Required work: Nothing but the lines from the one containing "You are a GUI" through the last line of the entries should appear in the output, each verbatim.

Source material:
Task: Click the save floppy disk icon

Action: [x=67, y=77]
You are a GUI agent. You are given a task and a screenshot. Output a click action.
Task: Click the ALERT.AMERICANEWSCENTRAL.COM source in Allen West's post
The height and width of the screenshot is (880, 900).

Answer section:
You are a GUI agent. You are given a task and a screenshot. Output a click action.
Task: Click the ALERT.AMERICANEWSCENTRAL.COM source in Allen West's post
The height and width of the screenshot is (880, 900).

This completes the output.